What went wrong?
Trump’s victory will continue to create an uproar all around the world. Democrats in the US can be expected to be particularly vocal. After all, for the second time in 16 years our candidate won the popular vote but failed to break the Electoral College.
What can be done about this? A lot. But since we’re Democrats it starts with a lot of internal reflection. That may not feel very good this year, but it’s traditional and wise.
I will start with the obvious: Sanders people, you were right.
First of all, the election was a referendum on Hillary Clinton. She attempted to make it a referendum on Trump, but it wasn’t. It could never have been, and trying to do so was a terrible mistake. The net result was a nasty, negative campaign which never told the world properly who she is and what she would do.
The lesson? Democrats have to stand for positive change. The negative stuff can be handled by PACs with independent expenditures, but the campaign has to be upbeat and positive.
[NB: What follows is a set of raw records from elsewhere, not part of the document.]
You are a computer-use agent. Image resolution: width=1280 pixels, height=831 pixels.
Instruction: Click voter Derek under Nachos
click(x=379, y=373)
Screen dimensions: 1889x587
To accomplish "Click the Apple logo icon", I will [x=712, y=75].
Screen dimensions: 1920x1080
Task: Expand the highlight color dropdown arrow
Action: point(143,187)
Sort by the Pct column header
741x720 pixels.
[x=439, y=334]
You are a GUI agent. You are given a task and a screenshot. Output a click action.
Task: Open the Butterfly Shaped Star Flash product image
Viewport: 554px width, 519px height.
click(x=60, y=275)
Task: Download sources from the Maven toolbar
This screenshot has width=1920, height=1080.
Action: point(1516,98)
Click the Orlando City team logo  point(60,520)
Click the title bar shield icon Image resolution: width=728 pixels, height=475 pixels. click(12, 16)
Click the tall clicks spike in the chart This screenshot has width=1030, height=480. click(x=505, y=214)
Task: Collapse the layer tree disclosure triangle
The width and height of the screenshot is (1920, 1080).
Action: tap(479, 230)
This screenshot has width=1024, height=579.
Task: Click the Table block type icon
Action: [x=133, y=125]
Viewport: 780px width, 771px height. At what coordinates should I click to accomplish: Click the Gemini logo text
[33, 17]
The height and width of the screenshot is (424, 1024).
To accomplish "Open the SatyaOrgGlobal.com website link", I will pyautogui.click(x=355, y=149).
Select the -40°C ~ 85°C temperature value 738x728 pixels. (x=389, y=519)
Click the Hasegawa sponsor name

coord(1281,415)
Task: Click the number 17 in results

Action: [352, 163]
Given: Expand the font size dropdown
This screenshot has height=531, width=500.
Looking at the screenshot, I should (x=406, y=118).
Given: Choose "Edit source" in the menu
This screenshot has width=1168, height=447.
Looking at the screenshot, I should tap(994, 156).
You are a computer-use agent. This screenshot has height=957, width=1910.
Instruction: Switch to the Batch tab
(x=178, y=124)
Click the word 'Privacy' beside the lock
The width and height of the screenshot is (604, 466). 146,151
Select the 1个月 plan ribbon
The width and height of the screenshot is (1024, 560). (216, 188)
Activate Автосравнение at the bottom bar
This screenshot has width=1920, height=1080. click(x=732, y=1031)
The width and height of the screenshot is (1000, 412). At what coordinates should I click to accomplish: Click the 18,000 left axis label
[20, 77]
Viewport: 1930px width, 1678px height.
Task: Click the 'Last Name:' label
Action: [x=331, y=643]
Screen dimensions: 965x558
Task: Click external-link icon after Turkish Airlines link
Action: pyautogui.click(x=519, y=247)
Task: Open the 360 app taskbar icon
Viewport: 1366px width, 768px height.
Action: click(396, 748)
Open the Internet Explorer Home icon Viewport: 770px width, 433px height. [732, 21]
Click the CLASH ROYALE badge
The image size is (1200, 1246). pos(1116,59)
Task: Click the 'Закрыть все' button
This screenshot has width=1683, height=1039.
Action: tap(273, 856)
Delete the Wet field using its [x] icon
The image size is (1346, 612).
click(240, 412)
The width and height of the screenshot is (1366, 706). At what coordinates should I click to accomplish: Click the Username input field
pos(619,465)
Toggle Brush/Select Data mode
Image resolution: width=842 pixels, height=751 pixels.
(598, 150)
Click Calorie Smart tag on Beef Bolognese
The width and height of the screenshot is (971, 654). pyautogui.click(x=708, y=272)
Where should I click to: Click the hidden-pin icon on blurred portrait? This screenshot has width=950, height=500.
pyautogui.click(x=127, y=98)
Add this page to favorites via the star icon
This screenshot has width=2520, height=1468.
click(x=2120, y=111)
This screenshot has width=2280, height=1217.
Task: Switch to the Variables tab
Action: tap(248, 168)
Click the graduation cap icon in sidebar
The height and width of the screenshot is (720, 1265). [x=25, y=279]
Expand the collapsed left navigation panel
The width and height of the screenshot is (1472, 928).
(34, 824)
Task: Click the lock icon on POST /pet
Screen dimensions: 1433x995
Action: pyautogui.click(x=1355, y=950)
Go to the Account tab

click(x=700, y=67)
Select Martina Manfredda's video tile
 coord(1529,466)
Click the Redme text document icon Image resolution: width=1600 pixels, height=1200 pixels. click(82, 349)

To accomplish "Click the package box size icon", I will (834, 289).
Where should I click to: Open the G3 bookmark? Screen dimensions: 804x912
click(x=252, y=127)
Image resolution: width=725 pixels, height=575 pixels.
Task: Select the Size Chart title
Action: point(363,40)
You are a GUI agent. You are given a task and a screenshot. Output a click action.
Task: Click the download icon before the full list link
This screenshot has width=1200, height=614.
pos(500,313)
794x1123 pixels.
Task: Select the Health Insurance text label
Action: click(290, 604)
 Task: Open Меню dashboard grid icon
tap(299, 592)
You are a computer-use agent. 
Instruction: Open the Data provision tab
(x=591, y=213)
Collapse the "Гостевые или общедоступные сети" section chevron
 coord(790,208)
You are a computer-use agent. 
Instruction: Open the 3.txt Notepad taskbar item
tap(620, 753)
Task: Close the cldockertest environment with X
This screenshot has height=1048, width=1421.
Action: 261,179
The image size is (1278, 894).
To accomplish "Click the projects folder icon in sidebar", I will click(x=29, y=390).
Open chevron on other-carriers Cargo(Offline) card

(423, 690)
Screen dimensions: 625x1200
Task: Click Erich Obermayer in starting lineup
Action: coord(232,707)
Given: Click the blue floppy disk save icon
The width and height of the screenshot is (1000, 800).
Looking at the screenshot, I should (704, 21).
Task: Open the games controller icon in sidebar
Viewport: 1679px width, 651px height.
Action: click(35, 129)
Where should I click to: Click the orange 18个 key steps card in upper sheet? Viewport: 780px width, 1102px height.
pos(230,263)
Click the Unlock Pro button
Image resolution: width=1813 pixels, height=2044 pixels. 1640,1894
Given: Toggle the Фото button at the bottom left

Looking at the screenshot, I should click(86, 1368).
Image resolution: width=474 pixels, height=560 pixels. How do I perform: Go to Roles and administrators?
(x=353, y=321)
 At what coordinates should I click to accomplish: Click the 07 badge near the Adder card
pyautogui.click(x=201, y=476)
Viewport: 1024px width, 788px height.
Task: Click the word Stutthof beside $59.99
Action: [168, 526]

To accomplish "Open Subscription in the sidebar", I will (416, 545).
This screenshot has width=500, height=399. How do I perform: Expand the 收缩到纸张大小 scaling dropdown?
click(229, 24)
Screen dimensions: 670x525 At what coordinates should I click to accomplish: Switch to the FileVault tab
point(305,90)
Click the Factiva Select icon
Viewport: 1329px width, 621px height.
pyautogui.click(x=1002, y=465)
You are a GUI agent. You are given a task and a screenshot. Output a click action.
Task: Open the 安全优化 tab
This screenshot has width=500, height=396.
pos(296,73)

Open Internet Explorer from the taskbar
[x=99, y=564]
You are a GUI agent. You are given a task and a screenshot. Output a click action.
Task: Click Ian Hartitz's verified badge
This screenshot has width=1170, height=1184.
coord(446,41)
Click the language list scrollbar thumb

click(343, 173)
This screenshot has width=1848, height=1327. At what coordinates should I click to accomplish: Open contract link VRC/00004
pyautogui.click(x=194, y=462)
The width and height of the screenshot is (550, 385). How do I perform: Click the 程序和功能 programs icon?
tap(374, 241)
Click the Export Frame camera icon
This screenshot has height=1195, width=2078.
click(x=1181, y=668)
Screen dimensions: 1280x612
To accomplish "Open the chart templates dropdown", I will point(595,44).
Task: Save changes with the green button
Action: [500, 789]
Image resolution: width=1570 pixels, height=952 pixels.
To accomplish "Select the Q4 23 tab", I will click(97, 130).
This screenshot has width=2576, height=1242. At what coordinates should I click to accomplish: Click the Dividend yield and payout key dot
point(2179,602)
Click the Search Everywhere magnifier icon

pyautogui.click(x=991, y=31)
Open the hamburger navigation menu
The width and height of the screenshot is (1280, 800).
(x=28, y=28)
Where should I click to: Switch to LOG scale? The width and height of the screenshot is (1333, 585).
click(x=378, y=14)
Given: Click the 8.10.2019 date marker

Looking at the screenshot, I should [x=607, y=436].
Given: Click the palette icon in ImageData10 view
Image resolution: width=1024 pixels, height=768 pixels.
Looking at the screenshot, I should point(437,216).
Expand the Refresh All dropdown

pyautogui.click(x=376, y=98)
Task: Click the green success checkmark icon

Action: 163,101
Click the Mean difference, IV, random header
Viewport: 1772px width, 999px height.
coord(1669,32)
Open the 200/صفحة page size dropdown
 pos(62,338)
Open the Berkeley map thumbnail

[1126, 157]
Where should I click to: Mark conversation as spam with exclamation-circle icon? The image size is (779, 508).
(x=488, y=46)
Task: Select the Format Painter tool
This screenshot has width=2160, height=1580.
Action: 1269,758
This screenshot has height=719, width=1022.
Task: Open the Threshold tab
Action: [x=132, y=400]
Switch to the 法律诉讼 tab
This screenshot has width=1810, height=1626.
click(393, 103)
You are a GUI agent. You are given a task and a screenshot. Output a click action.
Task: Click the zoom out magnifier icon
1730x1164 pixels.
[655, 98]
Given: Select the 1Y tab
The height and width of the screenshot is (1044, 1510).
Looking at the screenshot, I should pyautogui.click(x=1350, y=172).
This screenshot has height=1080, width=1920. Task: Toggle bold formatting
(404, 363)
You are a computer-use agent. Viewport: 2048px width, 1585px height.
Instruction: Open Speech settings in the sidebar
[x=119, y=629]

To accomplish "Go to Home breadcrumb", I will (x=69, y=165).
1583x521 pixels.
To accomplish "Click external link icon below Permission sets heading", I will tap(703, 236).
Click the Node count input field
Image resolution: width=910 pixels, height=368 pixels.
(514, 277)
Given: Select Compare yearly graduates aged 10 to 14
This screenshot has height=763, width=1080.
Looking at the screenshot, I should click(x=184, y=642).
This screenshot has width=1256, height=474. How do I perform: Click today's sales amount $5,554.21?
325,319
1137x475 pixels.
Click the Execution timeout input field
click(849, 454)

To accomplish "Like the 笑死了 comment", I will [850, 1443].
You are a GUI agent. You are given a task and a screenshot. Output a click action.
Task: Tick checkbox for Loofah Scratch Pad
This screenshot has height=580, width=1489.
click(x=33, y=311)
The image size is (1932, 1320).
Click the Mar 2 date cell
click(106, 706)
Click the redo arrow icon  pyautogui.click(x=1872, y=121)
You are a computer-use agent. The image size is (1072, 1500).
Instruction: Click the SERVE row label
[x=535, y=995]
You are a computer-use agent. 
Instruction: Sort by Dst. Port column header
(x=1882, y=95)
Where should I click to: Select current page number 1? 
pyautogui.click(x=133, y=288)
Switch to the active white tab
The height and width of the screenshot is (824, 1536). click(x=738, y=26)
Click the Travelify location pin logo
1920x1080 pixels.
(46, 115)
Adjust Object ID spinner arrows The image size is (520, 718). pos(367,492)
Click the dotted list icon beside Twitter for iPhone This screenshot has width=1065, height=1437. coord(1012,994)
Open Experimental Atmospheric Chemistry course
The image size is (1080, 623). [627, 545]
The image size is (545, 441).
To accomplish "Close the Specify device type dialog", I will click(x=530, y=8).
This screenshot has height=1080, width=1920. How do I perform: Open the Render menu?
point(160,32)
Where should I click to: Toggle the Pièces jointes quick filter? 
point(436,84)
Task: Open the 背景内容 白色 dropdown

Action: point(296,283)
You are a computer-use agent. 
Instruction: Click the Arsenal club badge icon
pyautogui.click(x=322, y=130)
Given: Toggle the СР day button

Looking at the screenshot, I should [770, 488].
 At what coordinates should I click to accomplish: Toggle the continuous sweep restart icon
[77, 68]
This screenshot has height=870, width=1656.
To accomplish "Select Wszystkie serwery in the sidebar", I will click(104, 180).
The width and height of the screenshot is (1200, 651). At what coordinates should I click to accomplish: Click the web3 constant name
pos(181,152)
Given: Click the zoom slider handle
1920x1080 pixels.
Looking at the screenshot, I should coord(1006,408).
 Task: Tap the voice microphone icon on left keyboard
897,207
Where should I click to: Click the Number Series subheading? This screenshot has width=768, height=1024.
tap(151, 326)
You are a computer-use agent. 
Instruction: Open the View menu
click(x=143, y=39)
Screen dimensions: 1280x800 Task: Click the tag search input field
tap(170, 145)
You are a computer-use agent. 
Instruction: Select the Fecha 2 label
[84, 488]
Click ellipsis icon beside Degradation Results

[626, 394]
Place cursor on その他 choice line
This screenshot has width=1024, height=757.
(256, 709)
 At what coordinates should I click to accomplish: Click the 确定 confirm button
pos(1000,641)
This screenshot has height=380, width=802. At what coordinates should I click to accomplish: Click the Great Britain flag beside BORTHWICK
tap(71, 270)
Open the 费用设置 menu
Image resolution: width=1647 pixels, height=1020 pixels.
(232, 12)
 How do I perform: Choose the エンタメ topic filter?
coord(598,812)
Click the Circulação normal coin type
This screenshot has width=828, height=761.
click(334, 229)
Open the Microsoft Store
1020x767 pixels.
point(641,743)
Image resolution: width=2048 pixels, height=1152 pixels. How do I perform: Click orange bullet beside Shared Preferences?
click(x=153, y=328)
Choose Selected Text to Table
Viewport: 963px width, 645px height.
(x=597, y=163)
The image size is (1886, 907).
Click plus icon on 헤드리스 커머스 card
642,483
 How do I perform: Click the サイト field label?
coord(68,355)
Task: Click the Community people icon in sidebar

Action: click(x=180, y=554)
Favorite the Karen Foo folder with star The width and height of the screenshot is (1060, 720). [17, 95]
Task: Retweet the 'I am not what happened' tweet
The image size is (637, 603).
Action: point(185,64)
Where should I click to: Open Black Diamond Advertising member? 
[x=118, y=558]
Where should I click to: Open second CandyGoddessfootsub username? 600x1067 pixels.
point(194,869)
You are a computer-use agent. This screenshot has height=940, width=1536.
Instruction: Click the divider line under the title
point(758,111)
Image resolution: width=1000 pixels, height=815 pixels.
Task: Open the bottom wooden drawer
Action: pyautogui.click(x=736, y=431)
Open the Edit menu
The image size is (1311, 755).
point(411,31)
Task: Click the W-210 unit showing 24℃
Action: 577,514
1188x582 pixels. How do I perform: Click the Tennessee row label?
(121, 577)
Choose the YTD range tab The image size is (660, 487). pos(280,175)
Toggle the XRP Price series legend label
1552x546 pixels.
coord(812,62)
Similarly, the contrast with Sanders comes across even more strongly than it did in the primaries. Sanders himself was a bad messenger – too old, too cranky. The next time we need a similar message sent by someone young and dynamic. But it has to have a few tweaks.
I hope that everyone who supported Sanders can now see hire dire the problem with racism is in America. This was never at the top of the list for today’s new progressives, but it has to be.
I hope that we can also see what the Republican machine can do with someone who has been around for a while. I now accept the notion that whoever we put up has to come from nowhere, much as Obama did. The less the machine can do to paint someone as a liar and a crook, the better. I maintain that 90% of what was said about Clinton was garbage, but it still stuck. There were too many years of the Big Lies being repeated to ignore.
I hope there is also room for some level of expression of faith. Our outreach for a new coalition has to include organizing in and around many faith-based communities, albeit ones outside of the traditional Protestant evangelical world. The ability to paint Clinton as some kind of heretic, despite being one of the most faithful Christians to run for office in a while, was appalling.
I hope that we can see the importance of a clear agenda, a “Contract With America” if you will. Clinton had a plan but it was lost in the noise of all the nonsense this time around. A solid plan which centers on opportunity for working people must be the core of any new effort.
I hope we can see the value of grass roots. We only barely lost the Presidency, really by a few votes here and there. We were killed in Congress. With four years to go we must identify and recruit good people who create and hone our platform, pitching it everywhere across America.
Similarly, the case for a new Federalism where states go their own way and prove what vital economic and inclusive things they can is vital. We must help who we can, where we can. It’s our turn to minimize the Federal role and move beyond it.
I hope we can have a solid generational change. If we learned one thing this time, it’s that old people are really cranky. Include me in that, I don’t care. Under 40 is where it is at. We can do this.
I hope for so many things. I hope we can all survive this, I hope we can get through. I hope that racism will not flare up and I hope we can start finding common ground.
Trump has a series of trials coming up which will dramatically undermine his credibility, even among Republicans. This has a long way to play out and we may yet learn how much more important activism is than elected power. That alone can transform this nation.
Where do we go from here? We must focus on who we are – as Democrats, as Americans, as decent and loving human beings. Everything else will come naturally if we can do that.